Consigna dada a >>
Enumera los sustantivos que nombran sentimientos concretos en la columna sobre el llanto.

=====

Fuimos les niñes que lloraban - Galio
Columna
21/01/2022

Fuimos les niñes que lloraban

Para quienes entramos en la categoría de “sensibles” y que “no nos pueden decir nada” sin que armemos un escándalo, llega esta reivindicación al llanto. Porque la pena brota de una forma u otra y nosotres preferimos sollozar por fuera antes que ahogarnos por dentro.

 

 

Nunca aprendí a no llorar cuando peleo. No hay argumentos que le ganen a la presión que siente mi garganta segundos antes de explotar en un mar de lágrimas. Quizás es porque no sé controlar las emociones y me aterra la idea de expresar mi pesar o rabia, entonces transmuto todo en agua. Pero ya van 23 años de lo mismo y se supone que debería ser inmune a estas situaciones. Ya no puedo esconderme detrás de las cortinas y esperar que se me pase la vergüenza por llorar.

=====

Consigna dada b >>
Cita textualmente el tramo de los registros desde la línea que contiene "Tap the FONTENAY label" hasta la línea que contiene "click(x=282, y=105)", ambas incluidas.

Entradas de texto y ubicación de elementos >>
=====

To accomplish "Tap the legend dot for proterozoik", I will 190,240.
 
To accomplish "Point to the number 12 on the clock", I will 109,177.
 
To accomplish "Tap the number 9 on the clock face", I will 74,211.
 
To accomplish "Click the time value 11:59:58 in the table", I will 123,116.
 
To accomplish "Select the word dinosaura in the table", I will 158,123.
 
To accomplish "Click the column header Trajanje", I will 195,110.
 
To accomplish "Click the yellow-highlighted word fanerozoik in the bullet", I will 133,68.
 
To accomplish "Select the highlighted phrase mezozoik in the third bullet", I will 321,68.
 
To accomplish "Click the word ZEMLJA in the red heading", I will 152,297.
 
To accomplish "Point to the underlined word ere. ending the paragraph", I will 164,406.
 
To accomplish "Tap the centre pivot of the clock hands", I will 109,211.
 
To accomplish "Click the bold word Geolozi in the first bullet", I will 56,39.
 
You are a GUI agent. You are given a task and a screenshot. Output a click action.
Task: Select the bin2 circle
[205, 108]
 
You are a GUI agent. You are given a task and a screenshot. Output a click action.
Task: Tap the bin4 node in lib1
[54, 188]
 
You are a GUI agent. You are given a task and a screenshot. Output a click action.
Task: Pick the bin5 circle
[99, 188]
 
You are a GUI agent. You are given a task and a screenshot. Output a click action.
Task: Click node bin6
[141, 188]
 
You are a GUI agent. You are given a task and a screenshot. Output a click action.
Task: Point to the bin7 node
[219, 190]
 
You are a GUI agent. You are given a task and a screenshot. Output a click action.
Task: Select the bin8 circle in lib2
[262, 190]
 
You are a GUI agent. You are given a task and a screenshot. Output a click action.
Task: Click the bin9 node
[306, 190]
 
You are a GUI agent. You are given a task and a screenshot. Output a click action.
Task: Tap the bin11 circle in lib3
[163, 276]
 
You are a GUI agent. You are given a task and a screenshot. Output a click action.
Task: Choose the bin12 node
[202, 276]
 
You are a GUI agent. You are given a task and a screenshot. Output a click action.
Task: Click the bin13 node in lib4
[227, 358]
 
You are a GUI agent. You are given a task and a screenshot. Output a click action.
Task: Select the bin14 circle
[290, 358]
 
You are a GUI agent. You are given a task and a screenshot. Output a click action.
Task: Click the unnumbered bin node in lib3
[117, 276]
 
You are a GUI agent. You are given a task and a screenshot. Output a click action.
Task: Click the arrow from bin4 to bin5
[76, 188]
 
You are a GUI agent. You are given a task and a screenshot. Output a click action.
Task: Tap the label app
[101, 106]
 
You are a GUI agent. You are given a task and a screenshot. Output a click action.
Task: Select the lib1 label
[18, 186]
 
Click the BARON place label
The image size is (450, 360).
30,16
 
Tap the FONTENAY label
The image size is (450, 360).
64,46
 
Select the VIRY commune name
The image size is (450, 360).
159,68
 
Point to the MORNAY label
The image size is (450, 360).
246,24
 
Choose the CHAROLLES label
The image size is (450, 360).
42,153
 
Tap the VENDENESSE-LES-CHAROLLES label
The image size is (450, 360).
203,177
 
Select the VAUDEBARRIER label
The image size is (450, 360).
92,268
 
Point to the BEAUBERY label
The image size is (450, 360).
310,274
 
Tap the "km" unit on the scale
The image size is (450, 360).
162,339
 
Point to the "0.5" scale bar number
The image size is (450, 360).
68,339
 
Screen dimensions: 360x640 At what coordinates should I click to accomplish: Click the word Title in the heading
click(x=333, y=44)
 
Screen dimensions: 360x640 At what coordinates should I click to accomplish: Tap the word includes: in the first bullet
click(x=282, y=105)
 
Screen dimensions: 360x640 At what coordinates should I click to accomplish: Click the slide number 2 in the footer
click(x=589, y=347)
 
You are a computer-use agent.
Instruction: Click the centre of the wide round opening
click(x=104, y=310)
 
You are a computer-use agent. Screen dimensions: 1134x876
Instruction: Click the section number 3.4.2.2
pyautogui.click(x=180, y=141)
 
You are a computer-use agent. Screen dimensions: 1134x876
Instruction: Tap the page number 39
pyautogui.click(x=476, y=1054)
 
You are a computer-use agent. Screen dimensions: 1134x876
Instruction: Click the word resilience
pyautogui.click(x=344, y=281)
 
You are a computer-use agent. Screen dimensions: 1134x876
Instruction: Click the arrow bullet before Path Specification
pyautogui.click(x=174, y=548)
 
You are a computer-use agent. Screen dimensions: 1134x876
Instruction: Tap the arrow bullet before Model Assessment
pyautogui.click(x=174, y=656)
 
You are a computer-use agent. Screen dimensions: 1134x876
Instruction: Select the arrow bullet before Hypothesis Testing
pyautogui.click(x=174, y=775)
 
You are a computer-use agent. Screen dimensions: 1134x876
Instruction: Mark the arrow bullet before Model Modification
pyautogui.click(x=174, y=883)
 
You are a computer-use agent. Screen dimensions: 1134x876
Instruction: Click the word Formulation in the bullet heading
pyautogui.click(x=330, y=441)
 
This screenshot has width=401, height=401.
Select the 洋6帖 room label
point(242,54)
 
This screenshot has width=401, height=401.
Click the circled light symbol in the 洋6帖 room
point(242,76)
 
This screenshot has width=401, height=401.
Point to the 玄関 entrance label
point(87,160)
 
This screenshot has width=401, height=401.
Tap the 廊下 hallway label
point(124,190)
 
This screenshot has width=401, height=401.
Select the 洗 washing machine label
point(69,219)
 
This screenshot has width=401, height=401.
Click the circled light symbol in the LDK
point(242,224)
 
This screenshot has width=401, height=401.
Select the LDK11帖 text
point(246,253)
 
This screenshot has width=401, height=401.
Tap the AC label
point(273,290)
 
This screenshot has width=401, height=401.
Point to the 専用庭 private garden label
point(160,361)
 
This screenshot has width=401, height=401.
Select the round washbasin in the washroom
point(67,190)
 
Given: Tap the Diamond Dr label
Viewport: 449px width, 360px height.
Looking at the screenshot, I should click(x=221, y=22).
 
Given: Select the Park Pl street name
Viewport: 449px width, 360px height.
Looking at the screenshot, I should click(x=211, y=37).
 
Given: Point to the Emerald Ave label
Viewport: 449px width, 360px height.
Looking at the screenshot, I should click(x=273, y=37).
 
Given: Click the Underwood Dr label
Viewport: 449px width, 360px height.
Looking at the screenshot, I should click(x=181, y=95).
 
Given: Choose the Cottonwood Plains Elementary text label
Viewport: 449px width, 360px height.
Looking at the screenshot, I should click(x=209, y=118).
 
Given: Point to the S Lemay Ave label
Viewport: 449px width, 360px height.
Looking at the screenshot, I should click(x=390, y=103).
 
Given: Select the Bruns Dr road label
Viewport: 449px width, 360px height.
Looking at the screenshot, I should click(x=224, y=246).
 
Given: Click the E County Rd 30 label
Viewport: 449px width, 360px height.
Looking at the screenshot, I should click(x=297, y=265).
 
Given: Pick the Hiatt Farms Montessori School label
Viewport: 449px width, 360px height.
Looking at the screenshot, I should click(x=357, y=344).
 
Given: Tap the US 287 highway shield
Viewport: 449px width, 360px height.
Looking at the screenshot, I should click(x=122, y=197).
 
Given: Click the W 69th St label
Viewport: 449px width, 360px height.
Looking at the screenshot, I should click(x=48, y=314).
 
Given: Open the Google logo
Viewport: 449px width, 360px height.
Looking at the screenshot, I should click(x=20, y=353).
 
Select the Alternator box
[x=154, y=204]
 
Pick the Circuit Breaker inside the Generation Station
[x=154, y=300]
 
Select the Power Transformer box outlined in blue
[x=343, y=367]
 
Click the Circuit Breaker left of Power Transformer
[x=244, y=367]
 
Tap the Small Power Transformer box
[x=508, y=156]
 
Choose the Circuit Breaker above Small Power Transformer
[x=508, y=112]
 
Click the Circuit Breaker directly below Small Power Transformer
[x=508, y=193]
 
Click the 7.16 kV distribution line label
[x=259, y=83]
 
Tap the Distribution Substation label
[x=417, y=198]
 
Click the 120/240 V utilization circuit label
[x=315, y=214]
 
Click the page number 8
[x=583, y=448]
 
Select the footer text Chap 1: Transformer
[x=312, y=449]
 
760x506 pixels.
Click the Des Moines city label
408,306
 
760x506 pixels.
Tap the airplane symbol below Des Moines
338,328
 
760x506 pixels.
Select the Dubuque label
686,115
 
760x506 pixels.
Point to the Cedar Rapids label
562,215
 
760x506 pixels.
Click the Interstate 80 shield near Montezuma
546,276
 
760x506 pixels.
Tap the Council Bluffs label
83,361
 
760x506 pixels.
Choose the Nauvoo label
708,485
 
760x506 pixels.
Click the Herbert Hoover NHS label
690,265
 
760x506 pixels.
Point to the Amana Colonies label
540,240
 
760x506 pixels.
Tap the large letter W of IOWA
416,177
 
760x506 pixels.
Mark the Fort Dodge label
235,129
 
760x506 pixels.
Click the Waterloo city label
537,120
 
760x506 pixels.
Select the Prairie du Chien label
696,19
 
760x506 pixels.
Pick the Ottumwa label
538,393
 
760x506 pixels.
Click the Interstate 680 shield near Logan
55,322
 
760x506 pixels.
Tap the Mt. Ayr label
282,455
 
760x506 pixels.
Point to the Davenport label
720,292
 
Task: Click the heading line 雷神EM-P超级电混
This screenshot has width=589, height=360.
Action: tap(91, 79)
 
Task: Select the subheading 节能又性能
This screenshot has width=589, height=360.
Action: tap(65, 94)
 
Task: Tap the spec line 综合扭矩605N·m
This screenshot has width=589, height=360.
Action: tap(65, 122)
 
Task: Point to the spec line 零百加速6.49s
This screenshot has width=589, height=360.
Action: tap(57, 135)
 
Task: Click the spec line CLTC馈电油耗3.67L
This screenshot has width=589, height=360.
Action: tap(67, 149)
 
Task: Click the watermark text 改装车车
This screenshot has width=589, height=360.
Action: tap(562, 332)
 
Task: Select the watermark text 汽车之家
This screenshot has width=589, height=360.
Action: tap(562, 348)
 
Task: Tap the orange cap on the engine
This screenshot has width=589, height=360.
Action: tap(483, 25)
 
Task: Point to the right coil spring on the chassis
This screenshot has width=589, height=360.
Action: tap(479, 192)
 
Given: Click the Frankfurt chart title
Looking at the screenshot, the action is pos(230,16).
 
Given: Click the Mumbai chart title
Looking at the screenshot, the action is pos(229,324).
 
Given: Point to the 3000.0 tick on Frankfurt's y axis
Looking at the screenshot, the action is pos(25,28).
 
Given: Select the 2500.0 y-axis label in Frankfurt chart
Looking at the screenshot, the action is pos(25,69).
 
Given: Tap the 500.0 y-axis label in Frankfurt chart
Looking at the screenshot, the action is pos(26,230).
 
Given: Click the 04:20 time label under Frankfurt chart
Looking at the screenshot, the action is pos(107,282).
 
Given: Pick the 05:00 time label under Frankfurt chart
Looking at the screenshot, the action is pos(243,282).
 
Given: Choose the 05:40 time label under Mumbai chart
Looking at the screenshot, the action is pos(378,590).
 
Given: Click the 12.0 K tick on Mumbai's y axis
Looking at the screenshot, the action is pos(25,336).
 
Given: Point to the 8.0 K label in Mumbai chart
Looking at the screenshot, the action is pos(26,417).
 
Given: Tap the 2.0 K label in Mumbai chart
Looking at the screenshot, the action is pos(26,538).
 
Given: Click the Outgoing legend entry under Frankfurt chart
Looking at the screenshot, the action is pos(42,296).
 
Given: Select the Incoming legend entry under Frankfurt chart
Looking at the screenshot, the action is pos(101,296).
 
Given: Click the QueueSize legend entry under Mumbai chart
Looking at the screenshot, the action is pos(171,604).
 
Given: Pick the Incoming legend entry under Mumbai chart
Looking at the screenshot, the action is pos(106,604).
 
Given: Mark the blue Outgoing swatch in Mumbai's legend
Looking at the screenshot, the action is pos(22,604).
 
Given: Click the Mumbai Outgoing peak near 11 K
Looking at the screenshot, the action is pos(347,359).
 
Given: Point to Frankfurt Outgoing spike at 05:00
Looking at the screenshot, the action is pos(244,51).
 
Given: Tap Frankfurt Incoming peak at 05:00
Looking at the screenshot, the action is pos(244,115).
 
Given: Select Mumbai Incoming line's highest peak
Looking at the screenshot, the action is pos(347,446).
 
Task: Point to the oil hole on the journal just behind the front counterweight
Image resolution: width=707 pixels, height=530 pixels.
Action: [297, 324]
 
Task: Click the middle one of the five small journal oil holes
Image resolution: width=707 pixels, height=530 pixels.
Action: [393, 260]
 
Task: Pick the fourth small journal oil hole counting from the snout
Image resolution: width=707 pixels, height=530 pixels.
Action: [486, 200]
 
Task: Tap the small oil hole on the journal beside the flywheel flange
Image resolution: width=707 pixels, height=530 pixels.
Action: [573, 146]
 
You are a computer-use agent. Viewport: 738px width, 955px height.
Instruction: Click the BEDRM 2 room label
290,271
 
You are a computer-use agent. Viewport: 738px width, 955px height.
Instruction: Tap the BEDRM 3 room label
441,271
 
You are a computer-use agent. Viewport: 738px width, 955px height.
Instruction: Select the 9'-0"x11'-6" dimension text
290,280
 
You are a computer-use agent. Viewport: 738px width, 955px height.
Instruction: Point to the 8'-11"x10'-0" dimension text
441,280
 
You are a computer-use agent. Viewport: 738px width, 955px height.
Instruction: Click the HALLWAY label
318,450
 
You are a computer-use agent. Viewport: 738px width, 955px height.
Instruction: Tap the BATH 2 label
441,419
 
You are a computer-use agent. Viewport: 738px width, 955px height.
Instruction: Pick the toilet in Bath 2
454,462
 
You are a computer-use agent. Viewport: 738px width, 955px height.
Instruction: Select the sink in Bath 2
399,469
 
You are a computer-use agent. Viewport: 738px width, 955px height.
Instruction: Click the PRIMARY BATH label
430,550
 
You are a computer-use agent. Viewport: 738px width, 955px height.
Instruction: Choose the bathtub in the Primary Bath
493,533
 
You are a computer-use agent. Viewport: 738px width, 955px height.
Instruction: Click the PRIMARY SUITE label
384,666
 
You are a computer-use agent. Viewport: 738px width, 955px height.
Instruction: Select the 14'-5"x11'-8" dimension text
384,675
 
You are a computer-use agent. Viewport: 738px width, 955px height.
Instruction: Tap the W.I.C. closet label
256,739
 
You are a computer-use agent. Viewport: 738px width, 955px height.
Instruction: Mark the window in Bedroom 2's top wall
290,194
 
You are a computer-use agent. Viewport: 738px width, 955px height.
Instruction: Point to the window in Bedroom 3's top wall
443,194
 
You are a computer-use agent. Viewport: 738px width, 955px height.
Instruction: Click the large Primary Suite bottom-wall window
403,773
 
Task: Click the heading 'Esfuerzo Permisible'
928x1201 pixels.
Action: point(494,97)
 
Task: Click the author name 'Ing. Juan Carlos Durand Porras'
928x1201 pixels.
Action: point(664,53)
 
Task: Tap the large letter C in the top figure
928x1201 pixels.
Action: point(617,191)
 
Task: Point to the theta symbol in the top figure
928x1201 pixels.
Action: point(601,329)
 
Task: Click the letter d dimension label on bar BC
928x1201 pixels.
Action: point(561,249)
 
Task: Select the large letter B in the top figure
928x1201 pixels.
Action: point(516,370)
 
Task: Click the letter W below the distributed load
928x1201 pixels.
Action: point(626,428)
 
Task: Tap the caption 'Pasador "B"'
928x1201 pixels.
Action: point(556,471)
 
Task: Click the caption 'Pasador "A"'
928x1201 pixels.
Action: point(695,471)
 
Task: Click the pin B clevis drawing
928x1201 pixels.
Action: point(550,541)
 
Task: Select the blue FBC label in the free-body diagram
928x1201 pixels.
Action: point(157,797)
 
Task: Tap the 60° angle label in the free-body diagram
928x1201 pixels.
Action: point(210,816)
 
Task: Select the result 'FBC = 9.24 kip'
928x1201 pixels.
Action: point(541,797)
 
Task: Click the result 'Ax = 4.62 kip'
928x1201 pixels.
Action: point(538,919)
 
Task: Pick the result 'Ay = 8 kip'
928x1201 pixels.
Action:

=====

Solución a >>
pena, pesar, rabia, vergüenza

Solución b >>
Tap the FONTENAY label
The image size is (450, 360).
64,46
 
Select the VIRY commune name
The image size is (450, 360).
159,68
 
Point to the MORNAY label
The image size is (450, 360).
246,24
 
Choose the CHAROLLES label
The image size is (450, 360).
42,153
 
Tap the VENDENESSE-LES-CHAROLLES label
The image size is (450, 360).
203,177
 
Select the VAUDEBARRIER label
The image size is (450, 360).
92,268
 
Point to the BEAUBERY label
The image size is (450, 360).
310,274
 
Tap the "km" unit on the scale
The image size is (450, 360).
162,339
 
Point to the "0.5" scale bar number
The image size is (450, 360).
68,339
 
Screen dimensions: 360x640 At what coordinates should I click to accomplish: Click the word Title in the heading
click(x=333, y=44)
 
Screen dimensions: 360x640 At what coordinates should I click to accomplish: Tap the word includes: in the first bullet
click(x=282, y=105)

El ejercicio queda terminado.